Wednesday, September 24, 2008

Slow speeds transferring data between my machines

Alright, I'm not sure what I'm missing, or where I'm not testing, so I'm appealing to the people who know more than me.

I've got a couple of machines. We'll call them DB1 and DB2.

If I test the network connection between the two of them, it looks fine:

DB1 -> DB2
1024.75 Mbit/sec

DB2 -> DB1
895.13 Mbit/sec

When you convert those to Gb/s, I'm getting right around the theoretical max for the network.
(this was tested by using ttcp, by the way). So at least my cables aren't broken.

Now, the next thing I thought of was that my disks were slow.
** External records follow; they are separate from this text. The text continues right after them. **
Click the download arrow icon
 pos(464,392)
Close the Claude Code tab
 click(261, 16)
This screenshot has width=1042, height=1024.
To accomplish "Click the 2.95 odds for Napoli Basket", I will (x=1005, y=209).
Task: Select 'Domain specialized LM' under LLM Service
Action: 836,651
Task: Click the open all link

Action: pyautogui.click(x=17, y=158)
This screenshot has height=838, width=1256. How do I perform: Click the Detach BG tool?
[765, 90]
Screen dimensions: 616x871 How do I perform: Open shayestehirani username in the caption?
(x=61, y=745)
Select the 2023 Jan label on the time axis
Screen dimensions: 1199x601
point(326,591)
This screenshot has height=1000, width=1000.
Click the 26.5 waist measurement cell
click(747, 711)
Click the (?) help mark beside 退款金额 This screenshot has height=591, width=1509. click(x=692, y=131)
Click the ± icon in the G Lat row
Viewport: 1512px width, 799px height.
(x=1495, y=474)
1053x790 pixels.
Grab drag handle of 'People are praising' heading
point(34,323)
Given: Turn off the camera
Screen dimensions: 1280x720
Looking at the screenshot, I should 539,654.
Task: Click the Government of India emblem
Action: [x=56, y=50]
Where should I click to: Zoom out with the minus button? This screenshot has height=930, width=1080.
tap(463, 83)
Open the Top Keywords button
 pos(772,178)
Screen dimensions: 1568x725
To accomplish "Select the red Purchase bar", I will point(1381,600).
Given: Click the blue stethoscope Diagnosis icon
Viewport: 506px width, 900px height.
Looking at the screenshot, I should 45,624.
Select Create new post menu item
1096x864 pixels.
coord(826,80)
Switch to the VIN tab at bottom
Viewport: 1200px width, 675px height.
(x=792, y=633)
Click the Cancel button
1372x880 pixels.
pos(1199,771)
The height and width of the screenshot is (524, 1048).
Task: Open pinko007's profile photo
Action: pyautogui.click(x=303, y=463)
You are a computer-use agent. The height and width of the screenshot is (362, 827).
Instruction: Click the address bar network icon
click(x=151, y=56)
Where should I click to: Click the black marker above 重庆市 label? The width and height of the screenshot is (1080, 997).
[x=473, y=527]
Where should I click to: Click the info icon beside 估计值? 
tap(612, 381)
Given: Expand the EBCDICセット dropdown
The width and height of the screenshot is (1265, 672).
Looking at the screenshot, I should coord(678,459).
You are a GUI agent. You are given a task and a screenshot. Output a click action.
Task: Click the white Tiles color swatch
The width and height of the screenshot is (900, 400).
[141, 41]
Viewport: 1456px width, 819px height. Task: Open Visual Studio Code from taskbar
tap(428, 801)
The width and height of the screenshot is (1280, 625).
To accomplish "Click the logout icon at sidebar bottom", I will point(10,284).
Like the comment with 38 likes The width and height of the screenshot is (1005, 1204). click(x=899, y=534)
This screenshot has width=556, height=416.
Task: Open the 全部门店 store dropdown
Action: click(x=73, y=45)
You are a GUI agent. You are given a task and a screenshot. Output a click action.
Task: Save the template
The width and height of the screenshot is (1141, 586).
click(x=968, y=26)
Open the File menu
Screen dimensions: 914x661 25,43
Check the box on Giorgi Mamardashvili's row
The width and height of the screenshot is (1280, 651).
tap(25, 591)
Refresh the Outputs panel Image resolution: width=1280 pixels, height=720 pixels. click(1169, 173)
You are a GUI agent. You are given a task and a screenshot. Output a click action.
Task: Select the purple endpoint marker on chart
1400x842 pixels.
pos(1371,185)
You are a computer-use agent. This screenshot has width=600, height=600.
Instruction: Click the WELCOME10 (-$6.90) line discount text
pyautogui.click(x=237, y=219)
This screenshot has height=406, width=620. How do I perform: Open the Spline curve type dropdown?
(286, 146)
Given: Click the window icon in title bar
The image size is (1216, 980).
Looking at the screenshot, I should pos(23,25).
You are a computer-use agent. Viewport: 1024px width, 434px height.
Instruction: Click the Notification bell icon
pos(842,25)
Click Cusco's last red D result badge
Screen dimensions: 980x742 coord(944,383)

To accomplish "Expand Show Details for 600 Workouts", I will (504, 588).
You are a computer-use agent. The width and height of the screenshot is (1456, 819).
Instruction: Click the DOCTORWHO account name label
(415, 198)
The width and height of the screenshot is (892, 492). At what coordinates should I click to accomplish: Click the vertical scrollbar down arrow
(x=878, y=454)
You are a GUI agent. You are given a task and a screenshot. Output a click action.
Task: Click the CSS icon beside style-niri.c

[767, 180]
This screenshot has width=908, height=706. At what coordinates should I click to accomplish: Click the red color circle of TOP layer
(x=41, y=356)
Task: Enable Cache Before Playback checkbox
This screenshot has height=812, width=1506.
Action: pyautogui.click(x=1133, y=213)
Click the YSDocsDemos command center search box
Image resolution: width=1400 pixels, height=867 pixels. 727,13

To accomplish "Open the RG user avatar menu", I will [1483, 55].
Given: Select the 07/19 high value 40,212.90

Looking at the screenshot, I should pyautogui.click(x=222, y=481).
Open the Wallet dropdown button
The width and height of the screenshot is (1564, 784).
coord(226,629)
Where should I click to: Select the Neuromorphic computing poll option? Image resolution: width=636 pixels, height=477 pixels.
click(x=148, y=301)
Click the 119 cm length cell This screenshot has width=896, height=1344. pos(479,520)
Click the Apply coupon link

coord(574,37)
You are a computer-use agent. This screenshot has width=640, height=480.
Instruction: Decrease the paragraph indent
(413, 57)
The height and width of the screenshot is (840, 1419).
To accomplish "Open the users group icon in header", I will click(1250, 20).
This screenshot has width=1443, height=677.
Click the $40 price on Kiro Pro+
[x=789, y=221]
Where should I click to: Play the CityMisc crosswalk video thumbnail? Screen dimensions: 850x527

DB1 has an internal array. It's fast enough:


[root@DB1 ~]# dd if=/dev/zero of=/db/testout bs=1024 count=10000000
10000000+0 records in
10000000+0 records out
10240000000 bytes (10 GB) copied, 58.2554 seconds, 176 MB/s

DB2 is connected to the SAN, and is no slouch either:

[root@DB2 ~]# dd if=/dev/zero of=/db/testout bs=1024 count=10000000
10000000+0 records in
10000000+0 records out
10240000000 bytes (10 GB) copied, 76.7791 seconds, 133 MB/s

When I read from the big array on DB1 to the mirrored disks, I get very fast speeds. Because my free space is small enough (< 4GB free) on my mirrored disks, I can't get a big enough file to make the transfer count. It reports 1,489.63Mb/s, which is baloney, but it lets me know that it's fast.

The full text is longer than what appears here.